Dave Levine contributes to new legal guidebook

"Research Handbook on Intellectual Property and Climate Change" includes a chapter co-authored by the Elon Law associate professor along with a colleague from Mitchell Hamline School of Law. 

David S. Levine, an associate professor at Elon Law, co-authored a chapter in a forthcoming research guide that reviews the scientific background, international treaties, and political and institutional contexts of climate change and intellectual property law.

“Research Handbook on Intellectual Property and Climate Change,” edited by Joshua D. Sarnoff of DePaul University College of Law, provides analysis, historical perspective, and a point of reference on “the controversial nexus of climate change law and policy, intellectual property law and policy, innovation policy, technology transfer, and trade.”

Levine co-authored the chapter “Trade secrets and climate change: uncovering secret solutions to the problem of greenhouse gas emissions” with Sharon K. Sandeen, a professor of law at Mitchell Hamline School of Law in Minnesota.

The book has been praised by some of the world’s top scholars on trade secrets and intellectual property.

“Leading authors from around the world tackle topics such as international law, patent law, green trade marks, copyright law, and trade secrets law,” write Matthew Rimmer of Queensland University of Technology.
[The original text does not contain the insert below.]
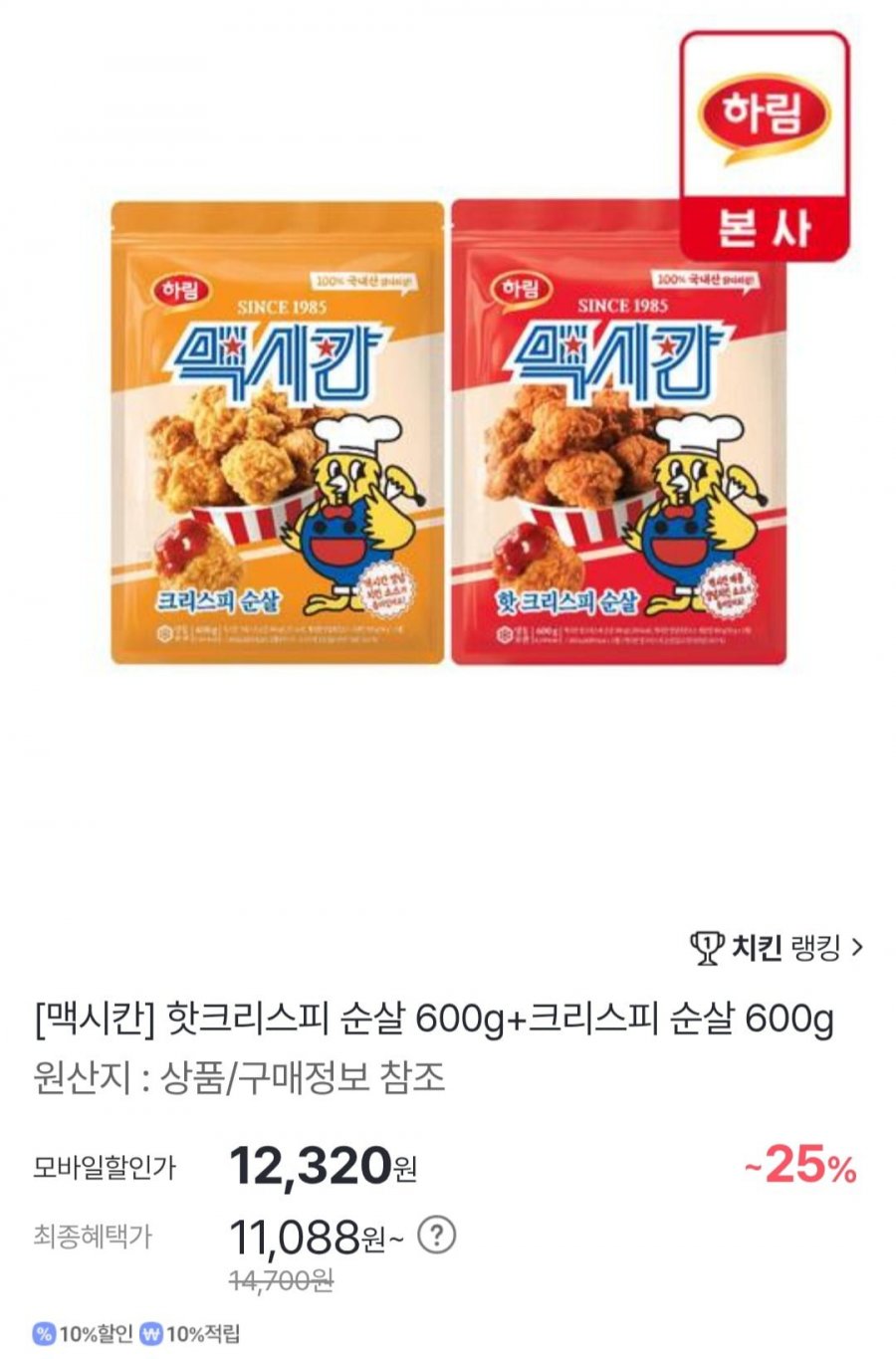This screenshot has width=896, height=1359.
Task: Open the 치킨 랭킹 link
Action: (778, 947)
In addition to his position at Elon Law, Levine is an affiliate scholar at the Center for Internet and Society at Stanford Law School. He is also the founder and host of Hearsay Culture on KZSU-FM at Stanford University, an information policy, intellectual property law and technology talk show for which he has recorded nearly 250 interviews since May 2006.

His scholarship, which has been published in several law reviews including Florida, North Carolina and Stanford Online, focuses on the operation of intellectual property law at the intersection of technology and public life, specifically information flows in the lawmaking and regulatory process and intellectual property law’s impact on public and private secrecy, transparency and accountability.